=== KEGIATAN 1 ===
Dalam teks tentang infeksi mastoid, dalam keadaan apa komplikasi akan timbul?
=== KEGIATAN 2 ===
Tolong tuliskan lanjutan teks tentang infeksi mastoid, mulai dari titik terakhirnya.

=== BAGIAN DOKUMEN ===
Nyeri cenderung menetap dan berdenyut, terletak di sekitar dan di dalam
telinga, dan mengalami nyeri tekan pada mastoid.
5.
Gangguan pendengaran sampai dengan kehilangan pendengaran.
6.
Membran timpani menonjol berisi kulit yang telah rusak dan bahas sebaseus
(lemak).
7.
Dinding posterior kanalis menggantung.
8.
Pembengkakan postaurikula.
9.
Temuan radiologis yaitu adanya apasifikasi pada sel-sel udara mastoid oleh
cairan dan hilangnya trabukulasi normal sel-sel tersebut.
10.
Keluarnya cairan yang melimpah melalui liang telinga dan berbau
11.
Pendengaran berkurang
E. Komplikasi
Komplikasi akan timbul
jika bahan atau bagian yang terinfeksi belum dibuang melalui pembedahan atau
ketika ada kontaminasi dari struktur atau bagian lain diluar mastoid dan
telinga tengah. Komplikasi yang dapat terjadi meliputi:
1.
Abses otak
2.
Vertigo
3.
Meningitis
4.

=== ENTRI DATA ===
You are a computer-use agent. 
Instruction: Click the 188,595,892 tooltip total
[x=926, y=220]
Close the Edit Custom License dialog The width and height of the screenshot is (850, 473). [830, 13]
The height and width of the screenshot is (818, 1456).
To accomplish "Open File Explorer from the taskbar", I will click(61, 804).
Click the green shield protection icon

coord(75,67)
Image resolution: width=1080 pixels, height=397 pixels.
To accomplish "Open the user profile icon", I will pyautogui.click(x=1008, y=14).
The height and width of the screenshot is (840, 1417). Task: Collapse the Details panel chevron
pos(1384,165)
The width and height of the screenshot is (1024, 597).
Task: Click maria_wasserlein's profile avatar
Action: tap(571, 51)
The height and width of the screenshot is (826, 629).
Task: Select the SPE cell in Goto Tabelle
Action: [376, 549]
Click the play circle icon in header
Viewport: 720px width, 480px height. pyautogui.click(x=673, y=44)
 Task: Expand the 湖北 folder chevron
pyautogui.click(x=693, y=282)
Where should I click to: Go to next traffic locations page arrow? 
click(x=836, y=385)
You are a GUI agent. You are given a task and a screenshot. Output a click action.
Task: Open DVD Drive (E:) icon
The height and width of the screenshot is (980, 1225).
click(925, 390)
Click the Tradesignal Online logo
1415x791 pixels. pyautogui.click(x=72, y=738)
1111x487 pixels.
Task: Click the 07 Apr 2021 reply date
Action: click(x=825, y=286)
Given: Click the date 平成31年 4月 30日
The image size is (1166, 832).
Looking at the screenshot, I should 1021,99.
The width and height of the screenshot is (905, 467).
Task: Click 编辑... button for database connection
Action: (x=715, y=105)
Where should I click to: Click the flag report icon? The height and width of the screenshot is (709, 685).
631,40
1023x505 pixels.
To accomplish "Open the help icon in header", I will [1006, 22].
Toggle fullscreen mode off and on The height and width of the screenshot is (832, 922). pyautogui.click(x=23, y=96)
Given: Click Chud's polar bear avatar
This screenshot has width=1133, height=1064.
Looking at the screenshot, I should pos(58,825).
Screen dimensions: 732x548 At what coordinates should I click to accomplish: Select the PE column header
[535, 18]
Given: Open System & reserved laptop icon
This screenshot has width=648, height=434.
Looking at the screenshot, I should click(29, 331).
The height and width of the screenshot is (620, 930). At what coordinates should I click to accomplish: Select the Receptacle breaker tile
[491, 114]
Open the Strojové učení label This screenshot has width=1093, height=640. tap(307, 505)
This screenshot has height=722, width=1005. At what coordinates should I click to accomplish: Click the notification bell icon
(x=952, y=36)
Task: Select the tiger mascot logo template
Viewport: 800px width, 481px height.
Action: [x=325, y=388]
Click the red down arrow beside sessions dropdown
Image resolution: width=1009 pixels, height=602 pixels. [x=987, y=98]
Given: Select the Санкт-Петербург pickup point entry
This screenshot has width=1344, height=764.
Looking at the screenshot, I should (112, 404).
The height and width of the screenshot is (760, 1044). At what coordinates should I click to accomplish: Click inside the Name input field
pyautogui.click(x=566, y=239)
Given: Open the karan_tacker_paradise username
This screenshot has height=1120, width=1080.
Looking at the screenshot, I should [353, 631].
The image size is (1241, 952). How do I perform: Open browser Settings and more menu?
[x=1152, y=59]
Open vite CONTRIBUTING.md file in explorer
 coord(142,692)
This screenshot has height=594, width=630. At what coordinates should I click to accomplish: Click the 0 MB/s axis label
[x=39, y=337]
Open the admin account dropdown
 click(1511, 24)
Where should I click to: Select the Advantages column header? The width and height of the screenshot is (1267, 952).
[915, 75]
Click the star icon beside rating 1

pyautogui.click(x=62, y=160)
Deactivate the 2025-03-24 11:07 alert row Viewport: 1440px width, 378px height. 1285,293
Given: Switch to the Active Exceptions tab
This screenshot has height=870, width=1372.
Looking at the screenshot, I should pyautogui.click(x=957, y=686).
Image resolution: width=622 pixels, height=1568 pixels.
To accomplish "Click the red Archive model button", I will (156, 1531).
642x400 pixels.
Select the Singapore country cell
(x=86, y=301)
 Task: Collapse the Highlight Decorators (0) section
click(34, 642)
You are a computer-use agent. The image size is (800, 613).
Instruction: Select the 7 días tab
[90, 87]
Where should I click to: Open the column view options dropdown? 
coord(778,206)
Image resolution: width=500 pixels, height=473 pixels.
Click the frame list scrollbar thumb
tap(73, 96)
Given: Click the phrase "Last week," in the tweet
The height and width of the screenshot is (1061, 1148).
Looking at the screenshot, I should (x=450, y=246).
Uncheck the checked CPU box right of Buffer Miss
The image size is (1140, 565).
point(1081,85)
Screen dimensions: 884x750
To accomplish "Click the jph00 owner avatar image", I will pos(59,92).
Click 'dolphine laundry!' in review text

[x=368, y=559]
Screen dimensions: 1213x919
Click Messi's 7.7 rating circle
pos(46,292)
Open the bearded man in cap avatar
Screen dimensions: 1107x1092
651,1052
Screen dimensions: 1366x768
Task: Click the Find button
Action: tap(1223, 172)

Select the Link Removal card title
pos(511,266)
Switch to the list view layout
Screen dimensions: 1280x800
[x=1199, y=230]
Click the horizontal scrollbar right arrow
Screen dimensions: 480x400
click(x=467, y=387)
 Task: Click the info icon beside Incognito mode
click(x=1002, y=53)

=== BAGIAN JAWABAN 1 ===
Komplikasi timbul jika bahan atau bagian yang terinfeksi belum dibuang melalui pembedahan, atau ketika ada kontaminasi dari struktur atau bagian lain diluar mastoid dan telinga tengah.

=== BAGIAN JAWABAN 2 ===
Kerusakan di
abducens dan syaraf-syaraf kranial wajah (Syaraf VI dan VII)
5.
Menurunnya
kemampuan melihat kearah samping atau lateral (syaraf kranial VI)
6.
Labyrintis
7.
Otitis media
purulen yang kronis
F. Penatalaksanaan
1.
Terapi
Tatalaksana pengobatan dengan obat-obatan seperti antibiotik, anti nyeri, anti
peradangan dan lain-lainnya adalah lini pertama dalam pengobatan mastoiditis. Selain itu harus segera dilakukan, dan pemberian
antibiotik secara IV dan per oral dalam dosis besar, karena organisme
penyebabnya mungkin Streptococcus
β-hemoliticus atau Pneumococcus.
H .influenza. Tetapi harus juga sesuai dengan hasil test kultur
dan hasil resistensi.
2.
Pembedahan
Tindakan pembedahan untuk membuang jaringan
yang terinfeksi diperlukan jika tidak ada respon terhadap pengobatan antibiotik
selama beberapa hari. Mastoidektomy yang sederhana, radikal/total atau yang dimodifikasi dengan
tympanoplasty dilaksanakan untuk memulihkan ossikel dan membran timpani sebagai suatu usaha untuk memulihkan pendengaran.
Seluruh jaringan yang terinfeksi harus dibuang sehingga infeksi tidak menyebar
ke bagian yang lain.
a. Mastoidektomi sederhana
Masteidoktomi sederhana adalah tindakan membuka
kortek mastoid dari arah permukaan luarnya, membuang jaringan patologis seperti
pembusukan tulang atau jaringan lunak, menemukan antrum dan membuka aditus antrum
bila tersumbat. Adapun operasi ini dibedakan menjadi:
1)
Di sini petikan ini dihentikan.